ASSESSMENT VALIDATION 101: GUIDE TO VALIDATING ASSESSMENTS

Assessment Validation 101: Guide to Validating Assessments

Assessment Validation 101: Guide to Validating Assessments

Blog Article

With registration, RTOs must juggle many responsibilities like annual declarations, AVETMISS reporting, and marketing compliance, where validation often causes the most anxiety.

Although we have published several articles on validation, let’s revisit the term. ASQA describes validation as a quality review of the assessment process.

In essence, validation confirms which parts of an RTO's assessment process are correct and pinpoints elements for improvement. With a solid grasp of its key components, validation becomes manageable.

As per Clause 1.8 of the SRTOs 2015, RTOs are required to ensure that their assessment systems, including RPL, meet training package requirements and are conducted following the Principles of Assessment and Rules of Evidence.

We are required by the standards to carry out two types of validation.

The first type of validation ensures that your RTO's assessment meets the requirements of the training package within your scope.

The next type of validation confirms assessments are carried out following the principles of assessment and rules of evidence.

Thus, we understand that validation is done before and after the assessment. This article highlights the first type: assessment tool validation.

Breaking Down the Two Types of Assessment Validation

Assessment Validation Explained

As discussed earlier and in our prior blogs, validation involves two parts: (1) assessment tool validation and (2) post-assessment validation.

Pre-assessment validation or verification, also known as assessment tool validation, relates to the first part of the clause, ensuring all unit requirements are met and workbooks are 100% compliant.

Post-assessment validation, by contrast, focuses on implementation, ensuring Registered Training Organisations conduct assessments in line with the Principles of Assessment and Rules of Evidence.

In this write-up, we will focus on assessment tool validation.

Methods for Conducting Assessment Tool Validation

Having discussed the two types of validation, let’s delve into assessment tool validation.

Best Times to Conduct Assessment Tool Validation

The objective of assessment tool validation is to ensure that all elements, performance criteria, and performance and knowledge evidence are addressed by your assessment tools.

This implies that any time new learning resources are obtained, assessment tool validation must be done before student use.

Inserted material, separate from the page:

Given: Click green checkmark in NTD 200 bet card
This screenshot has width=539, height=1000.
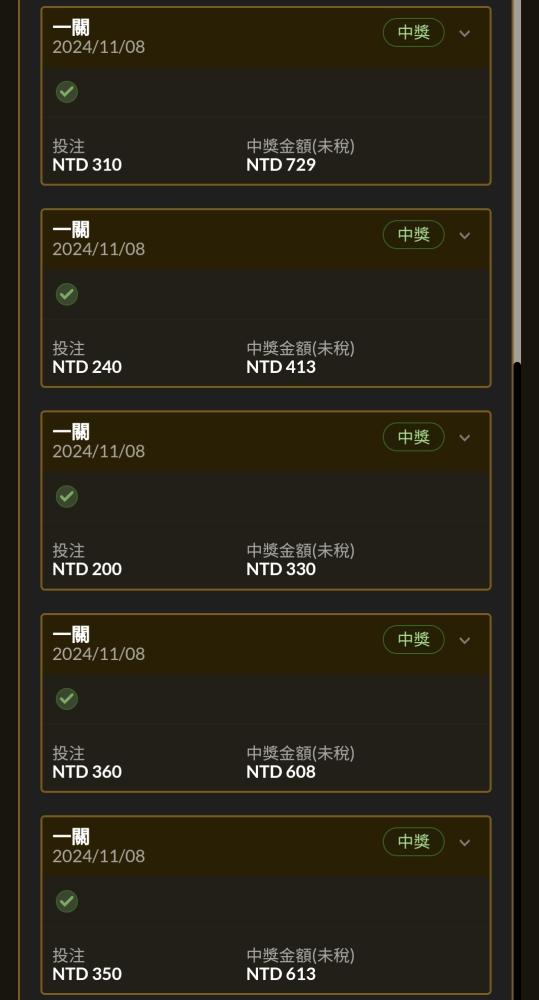Looking at the screenshot, I should pos(67,496).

You don't have to wait for the next validation schedule in your 5-year cycle. Validate new resources as soon as you get them to ensure they’re suitable for students.

However, this isn't the only time to perform this type of validation. Conduct assessment tool validation also when you:

- you update resources
- add new training products on scope
- your course gets reviewed against training product updates
- your learning resources get identified as a risk during your risk assessment

ASQA's risk-based regulation approach means RTOs should perform regular risk assessments. If students complain about learning resources, it's a perfect time for assessment tool validation.

Which Training Products Should You Validate?

It's important to remember this validation ensures that all learning resources are compliant before use. All RTOs need to validate resources for each unit.

Essential Resources for Assessment Tool Validation

Training Materials

To validate your assessment tools, you will need the complete set of your learning resources:

Mapping tool – the first document you should look at. It highlights which assessment items meet unit requirements, accelerating validation.

Learner/student workbook – validate its suitability as an assessment tool. Ensure instructions are clear and answer fields are adequate. This is a frequent gap.

Assessor guide/marking guide – ensure that instructions for assessors are sufficient and clear benchmarks for each assessment item exist. Clear benchmarks are essential for reliable assessment outcomes.

Other related resources – these could be checklists, registers, and templates created separately from the workbook and marking guide. Validate them to confirm they fit the assessment task and meet unit requirements.

Panel for Validation

Clause 1.11 outlines the requirements for validation panel members, noting that validation can be done by one or more people. Typically, RTOs require all trainers and assessors to attend and may invite industry experts.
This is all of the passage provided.